Well, plenty actually. And this is the perfect time to write about that connection.
One, it’s International Blog Action Day, when bloggers around the world write about one topic that matters – this year the environment.
And two, next Saturday October 24th is International Climate Action Day, also happening worldwide.
Here in Wellington, there will be meditation at Frank Kitts Park all day, and The Big Stretch – a free yoga class at 3pm. We want to get as many yogis to the free yoga class as possible to show our support for the environment.
So what does yoga have to do with the environment?
Remember yoga isn’t just about twisting your body into cool shapes – it’s an entire path of living.
And part of that path includes the way that a yogi chooses to behave towards other people, and towards herself – the yamas and the niyamas.
The first yama is ahimsa – non-violence. In the yogic world view, ahimsa has a broad application of non-violence. It means not harming other people or other sentient beings. Not harming ones self. Not harming the environment. Tolerance even for that which we dislike. Not speaking that which, even though truthful, would injure others.
There has been extended debate in the yoga world about whether or not a true yogi can eat meat while adhering to ahimsa, but it’s worth pointing out that even vegetables need to be “killed” in order to be eaten, and they are sentient beings.
So applying ahisma to our life means that we are first conscious of all of our actions and the intention with which they are done.
It is possible to take the life of a sentient being with great respect for the sacredness of life, and not in a manner of “violence”. Many tribal societies once lived like this, and were in harmony with the earth and with the environment.

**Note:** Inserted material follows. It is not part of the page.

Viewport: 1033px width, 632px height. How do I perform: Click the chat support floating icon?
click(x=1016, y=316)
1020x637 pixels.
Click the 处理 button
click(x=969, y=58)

They perceived themselves as part of the whole, and sought to always maintain balance.
From a yogic understanding, we are all one – there is no separation between you and me, and there is no separation between me, you and the cow in the paddock either. When something is done with violence, it’s not just done to that thing with violence, but because we are that thing, we are doing violence towards ourself.
Hence all of life is perceived as sacred, as one, and treated as so.

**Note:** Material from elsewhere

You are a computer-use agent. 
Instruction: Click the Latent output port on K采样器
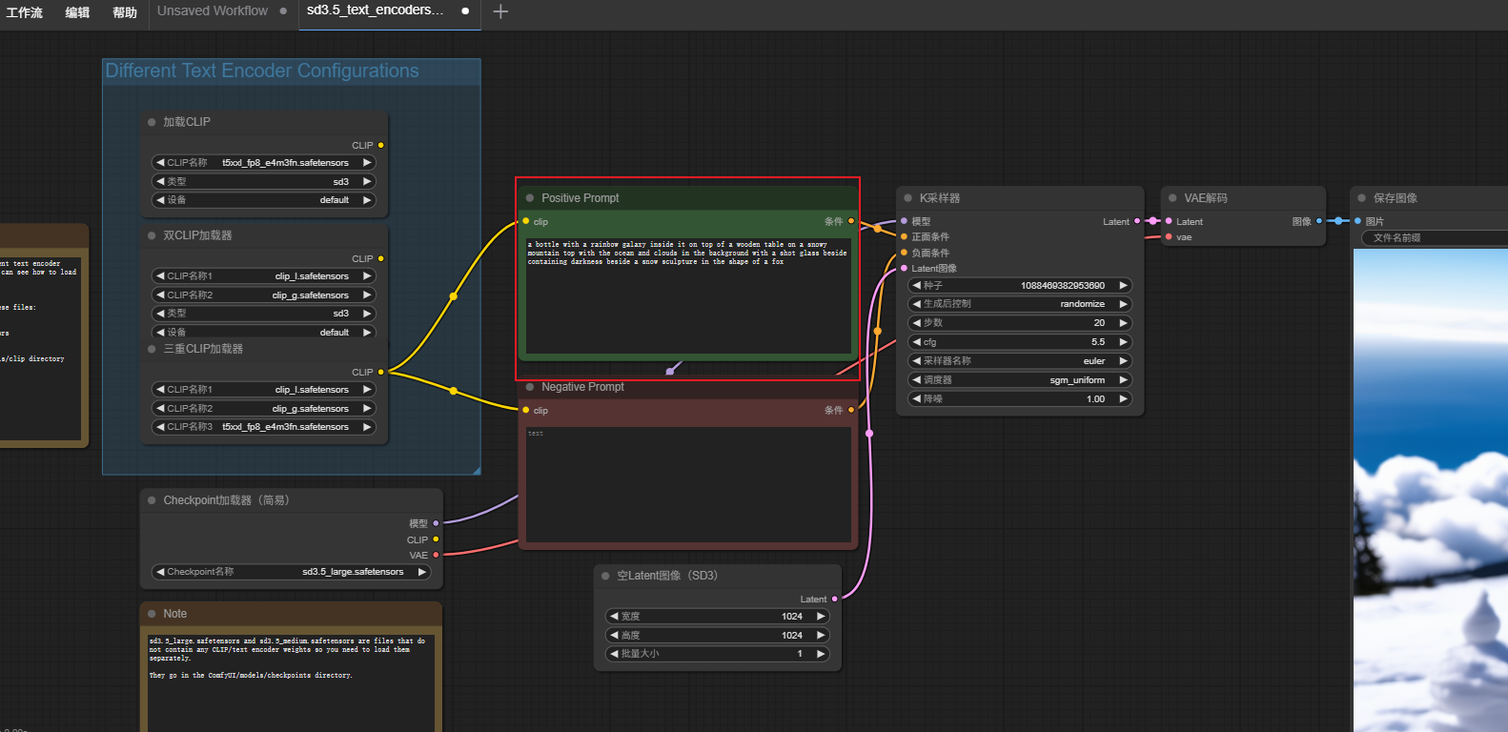[1137, 221]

If we all practiced ahimsa, there would be no environmental issue, because once again, we would perceive all of life as sacred, and not something ‘less than’ to be exploited for material gain.
But ahimsa is not the only yama which has an impact on the environment.
Asteya does too. It’s all about non-stealing, or not taking that which isn’t given.
When a mining company goes into an area and rips into the land with great gusto and powerful machinery, stripping away the trees and plants and top soil to haul out minerals, metals or stones from within – they are not practicing asteya. When a fishing boat strips out all the fish in one particular area, this is not asteya.
Do we steal from nature?
We do when we take that which we don’t need.
At the heart of asteya lies the belief that “we are enough, that we have enough”. Mass consumerism fosters the exact opposite belief – that we need more, we need the latest, we need the shiniest most up to date gadget. As yogis, when we integrate asteya into our daily lives, we naturally begin to consume less, and consuming less is awesome for the environment.
Asteya is tied to Aparigraha – abstaining from greed. Not coveting that which isn’t ours. And, I love this definition:
Avoidance of unnecessary acquisition of objects not essential to maintaining life or spiritual study.
Again, practicing aparigraha directly eats into the roots of materialism and consumerism.
One can not accumulate objects mindlessly and be a yogi.
It’s that simple.
So if you’re concerned about the environment, and you’ve been coming along to yoga classes for awhile now – it might be time to start diving into the deeper aspects of yoga that show us a way to live in harmony with the greater whole.
But don’t view the yamas as a way you ‘should’ live.
There is no ‘should’ in yoga.
Instead, as you practice and study more, and as you become more and more conscious and aware of your actions, you begin to see how living in particular ways are harmful to you. Therefore those ways begin to drop away, revealing a life effortlessly lived along the lines of the yamas and the niyamas.
In this way, the yamas and niyamas are both the means to a peaceful, connected, enlightened life, and the fruits of such a life.
Through experience, we learn that when we’re stealing, or when we’re acting violent, or when we’re being greedy… it doesn’t feel good, and it has less than great results. So we choose not to take those actions, or hold those intentions anymore.
On a global scale, this means if we were all practicing yoga, we’d effortlessly be in harmony with life again and there would be no need for such things as International Climate Change Day.
And if you’re wondering what those numbers and arrows are super-imposed on downward dog? Here’s a blurb from the official website:
350 parts per million is what many scientists, climate experts, and progressive national governments are now saying is the safe upper limit for CO2 in our atmosphere.
Accelerating arctic warming and other early climate impacts have led scientists to conclude that we are already above the safe zone at our current 390ppm, and that unless we are able to rapidly return to 350 ppm this century, we risk reaching tipping points and irreversible impacts such as the melting of the Greenland ice sheet and major methane releases from increased permafrost melt.